[TEXT FOR ANALYSIS]
Generative AI delivers new revenue cycle value for Cleveland Clinic
Health systems are increasingly turning to generative AI to tackle persistent pain points in RCM, especially in the labor-intensive mid-cycle. During a recent conversation hosted by Becker’s Healthcare and AKASA, leaders from Cleveland Clinic and AKASA shared how generative AI is driving measurable improvements in inpatient coding, documentation integrity and claims accuracy.
The panel featured Bob Gross, executive director of financial decision support and analysis at Cleveland Clinic and Benjamin Beadle-Ryby, senior vice president and co-founder of AKASA.
Here are four key takeaways from the conversation.
1. GenAI advances traditional automation
Legacy solutions like robotic process automation and natural language processing helped health systems chip away at revenue cycle inefficiencies during the advent of digital transformation but failed to solve the mid-cycle, where coding and documentation tasks require significant cognitive effort.
“Computer-assisted coding was the big innovation of the 2010s,” Mr. Gross said. “For the first time we were using natural language processing and word matching to help optimize the encoding process of inpatient coding. However, it’s still a very manual process that’s entirely a human activity in its current state.”
Generative AI changes the equation. By reading and interpreting the unstructured data in medical records, large language models can now support coders and documentation specialists at scale. This allows health systems to extract accurate, auditable insights without relying solely on human effort.
2. Proving return on investment
Cleveland Clinic partnered with AKASA to deploy a generative AI tool across its enterprise with a focus on coding and clinical documentation improvement (CDI). In the first 60 days, the health system saw notable gains.

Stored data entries
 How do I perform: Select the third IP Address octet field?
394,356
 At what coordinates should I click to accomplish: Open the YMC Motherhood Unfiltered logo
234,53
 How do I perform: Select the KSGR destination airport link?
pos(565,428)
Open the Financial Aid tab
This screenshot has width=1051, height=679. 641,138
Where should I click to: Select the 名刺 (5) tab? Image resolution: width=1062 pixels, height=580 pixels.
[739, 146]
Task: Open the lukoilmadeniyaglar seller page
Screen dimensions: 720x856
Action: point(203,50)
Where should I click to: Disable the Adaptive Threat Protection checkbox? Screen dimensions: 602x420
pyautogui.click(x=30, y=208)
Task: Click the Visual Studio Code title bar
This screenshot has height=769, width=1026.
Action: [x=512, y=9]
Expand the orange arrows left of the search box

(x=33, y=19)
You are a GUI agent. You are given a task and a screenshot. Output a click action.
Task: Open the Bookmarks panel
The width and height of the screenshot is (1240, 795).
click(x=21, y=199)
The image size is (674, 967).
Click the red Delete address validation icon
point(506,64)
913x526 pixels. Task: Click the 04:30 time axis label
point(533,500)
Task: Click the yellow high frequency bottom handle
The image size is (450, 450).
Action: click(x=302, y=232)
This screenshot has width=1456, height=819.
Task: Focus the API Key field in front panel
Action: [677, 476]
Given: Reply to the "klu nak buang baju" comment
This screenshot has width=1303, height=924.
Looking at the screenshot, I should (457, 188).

[AIM OF THE EXERCISE]
In the article about generative AI at Cleveland Clinic, what did Mr. Gross call the big innovation of the 2010s?

[RESULT]
Computer-assisted coding